■ **Gestellte Aufgabe A**:
Ersetze im Text über die Gutenachtgeschichten "Aufwandsspende" durch "Kostenbeteiligung" und gib die Passage von "Für alle wertigen" bis einschließlich "oder Postadresse angeben!" wieder.
■ **Gestellte Aufgabe B**:
Welchen Betrag nennt der Text über die Gutenachtgeschichten für die ausgedruckte Zusendung aller bisherigen Geschichten per Post?
■ **Gestellte Aufgabe C**:
Wie könnte der Text über die Gutenachtgeschichten nach seinem letzten Satz weitergehen? Führe ihn fort.

■ **Vorliegender Text**:
Gutenachtgeschichten zwischen Bergen und Meer, Dachsen und Wildschweinen, Siebenschläfern und Waldkäuzen / IIIb
Eine der wiederkehrendsten Fragen an uns (d.i. Giorgio und Silvia und zusammen sind wir Grüne Matrix, klingt erstmal komisch… ist aber so) lautet: „Und was macht ihr dann abends?“ Fernsehgucken jedenfalls nicht und groß „ausgehen“ auch eher weniger. Sonnenauf- und -untergang strukturiert unser Tagwerk und die „Reproduktion“ vom radikal-rustikalen Arbeitsalltag besteht v.a. im genussvollen Abendessen, Schreib- und Bürokram, eMails, Recherchen, Planungen, Ideenaustausch, Zeitungen, manchmal (saisonweise sehr gehäuft) auch Spielen oder beschauliche Spätprogramme mit Kräuterzupfen, Flaschen etikettieren – und ja: Wir lesen auch Bücher und besprechen sie sogar.
Für alle wertigen Texte und erst recht diese Buchbesprechungen gilt: kostenlos ist nicht umsonst und nur in ausgedruckter Form lassen sich alle Inhalte auch wirklich erfassen. Screenreading z.B. erlaubt nur einen beschränkten Begreifnisumfang bei virtuell stark reduziertem Tiefgang. Wer sich das für den vollen Horizont ggf. erforderliche Editieren im Textprogramm (Kopieren, Einfügen, evtl. Umformatieren) sparen will, kann gegen eine Aufwandsspende von 6,- € SÄMTLICHE bisherigen Gutenachtgeschichten als Word.DOC erhalten, ausgedruckt per Post für 12,- € –> Krämer, DE24 2004 1155 0163 2827 00, im Betreff „Literatur“ sowie je nach dem entweder eMail- oder Postadresse angeben!

■ **Gesammeltes Material**:
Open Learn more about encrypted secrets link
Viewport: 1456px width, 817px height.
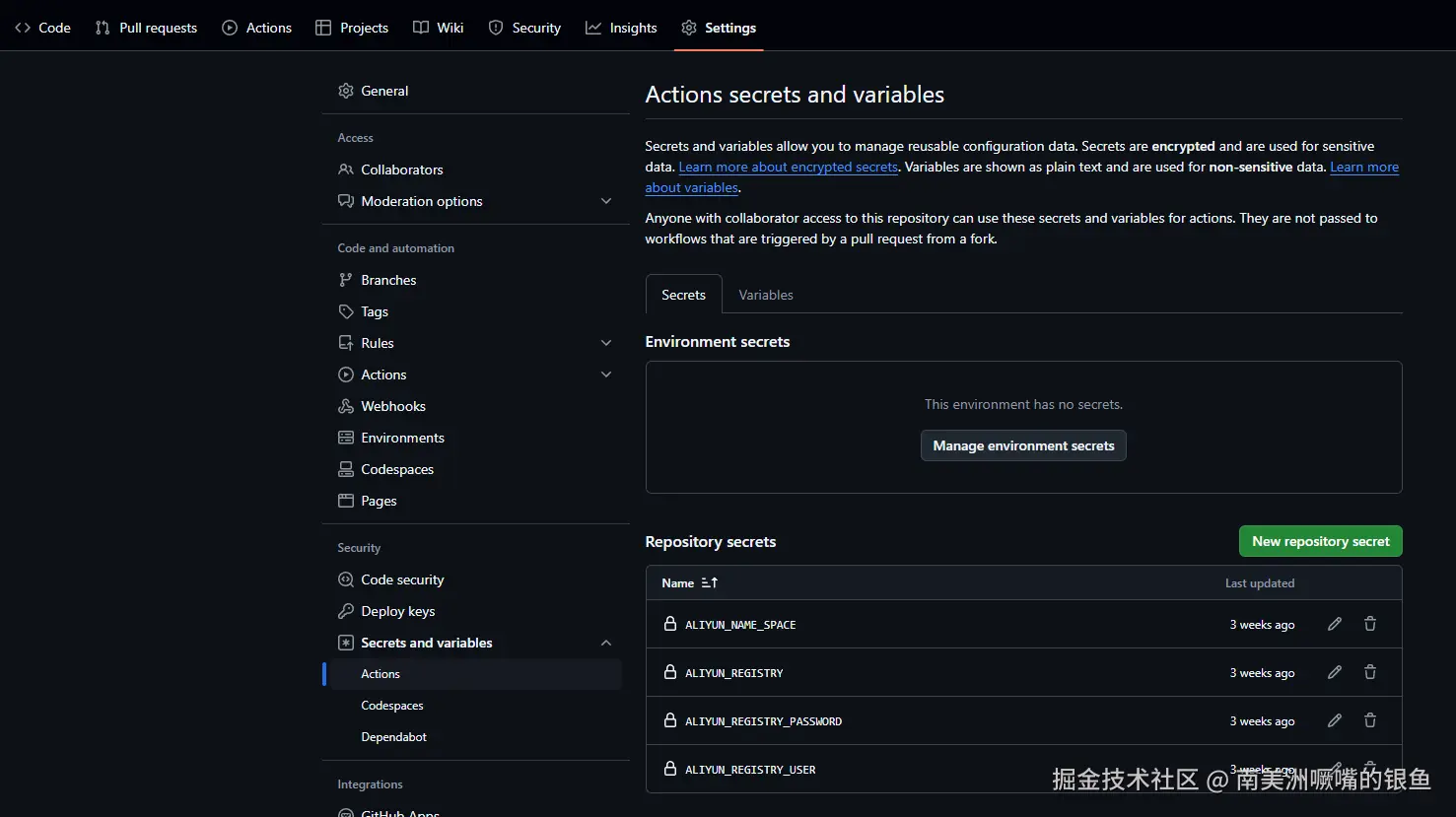tap(788, 168)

■ **Erwartete Ausgabe A**:
Für alle wertigen Texte und erst recht diese Buchbesprechungen gilt: kostenlos ist nicht umsonst und nur in ausgedruckter Form lassen sich alle Inhalte auch wirklich erfassen. Screenreading z.B. erlaubt nur einen beschränkten Begreifnisumfang bei virtuell stark reduziertem Tiefgang. Wer sich das für den vollen Horizont ggf. erforderliche Editieren im Textprogramm (Kopieren, Einfügen, evtl. Umformatieren) sparen will, kann gegen eine Kostenbeteiligung von 6,- € SÄMTLICHE bisherigen Gutenachtgeschichten als Word.DOC erhalten, ausgedruckt per Post für 12,- € –> Krämer, DE24 2004 1155 0163 2827 00, im Betreff „Literatur“ sowie je nach dem entweder eMail- oder Postadresse angeben!

■ **Erwartete Ausgabe B**:
12,- €.

■ **Erwartete Ausgabe C**:
Geschichten, die im Süden enden oder wo in Westasien der Orient beginnt: HISTORISCH FETT
An den spezifischen Schwierigkeiten, einen wirklich guten historischen Roman zu schreiben, scheitern die meisten; zumal im Deutschen, wo sie Figuren und Geschehnissen aus vielhundertjährigen Vergangenheiten mit den ewigen Binsenweisheiten ihrer je momentanen Phase zukleistern. Der in dieser Rubrik schon verhandelte ‚Fluch der Druidin‘ von B.Jaeckel z.B. hatte da merkliche Schwächen, die vom breiten Fundament einer akademischen Ausbildung in Ur- und Frühgeschichte und von dort mit hinreichend Witz und Schreibtalent allerdings noch ausgewetzt wurden. N.Ohlers ambitionierte ‚Gleichung des Lebens‘ hingegen versucht einen historischen Roman über den wendischen Widerstand gegen ein königlich-preußisches Trockenlegungsprogramm der Oderbruch-Sümpfe im 18.Jahrhundert bei eben derselben, vom Autor allerdings nicht erkannten Problemstellung – und so geht die ganze Gleichung nicht auf. Leider auch nicht von einem Historiker geschrieben, geht sogar grandios daneben, was Ohlers -sicher gutgemeint- da einfachen Flussfischern und adligen Aufgeklärten Überirdisches und Außerzeitliches so alles in den Mund legt. Mit traumwandlerischer Sicherheit über die Schreibklippen des Genres hinweggefegt jedoch ist Luther Blissett mit seinem ‚Q‘ – und das allein ist schonmal außerordentlich. Eine solche dickbuchige und detailgesättigte, dabei nie falschklingende oder langweilende Souveränität beim Romanisieren historischer Stoffe kennen wir sonst nur von italienischen Meistern wie Umberto Eco.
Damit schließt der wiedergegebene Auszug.